SOUTH SALT LAKE — State conservation officials say they recovered five dozen waterfowl, including 59 ducks, that were hunted in Idaho and illegally left for waste in a Utah dumpster last week.
The 59 ducks and one Western grebe were discovered in a dumpster in an industrial part of South Salt Lake and reported to the Utah Division of Wildlife Resources, said DWR conservation officer Josef Lehr on Thursday. There was no attempt to salvage meat from the birds.
Officials said they were able to identify an individual involved in the case. After a short investigation, they determined the birds were harvested in Idaho before they were brought to and dumped in Utah, with multiple individuals involved. The division did not share the identity of anyone involved in the case or how many were involved.

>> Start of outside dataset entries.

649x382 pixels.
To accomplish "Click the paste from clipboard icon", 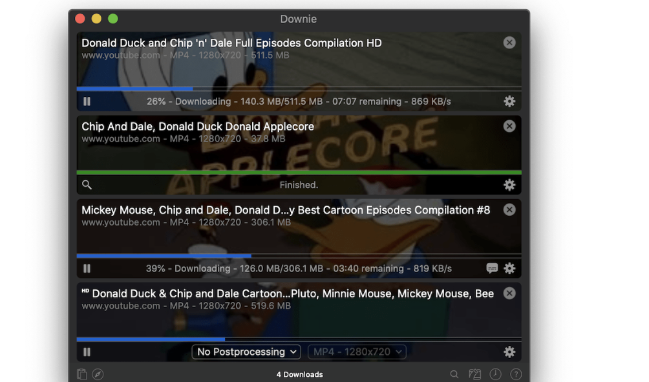I will tap(81, 374).
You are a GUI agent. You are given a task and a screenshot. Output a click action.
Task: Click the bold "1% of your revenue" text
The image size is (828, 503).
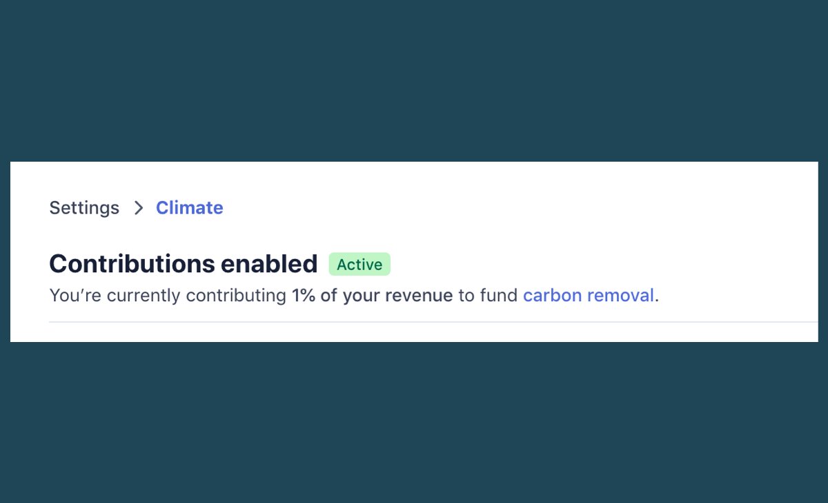coord(372,296)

It is illegal in Utah to allow wildlife to waste, even if the game killed was brought over from another state, Lehr explained. Like other forms of poaching, the severity of the crime depends on the case and ranges from a misdemeanor to a felony.
“You can legally harvest something; but once you transport it to Utah and dispose of it illegally in Utah, you’ve committed a violation in Utah,” Lehr said. “We want to make sure all hunters and anglers use the edible portions of meat from animals that they harvest legally, so that way we can sustain hunting and fishing for future generations.”
In this case, it is illegal to waste the breast meat of the duck. The same goes for usable meat from other animals like fish fillet or the four quarters of a deer or elk carcass. For example, two people were cited earlier this year after 260 fish were found left to waste in Syracuse.
The DWR is working with officials from the Idaho Fish and Game in the investigation since the ducks were hunted in Idaho. The agency is planning to pursue charges in the case in Utah, but the case remains under investigation, Lehr said.
Conservation officials praised the individual who came across the dead waterfowl and reported it through the agency’s UTiP hotline. Anyone who spots the illegal killing of animals or suspects a poaching case is encouraged to call 800-662-3337 or report it online through DWR’s website.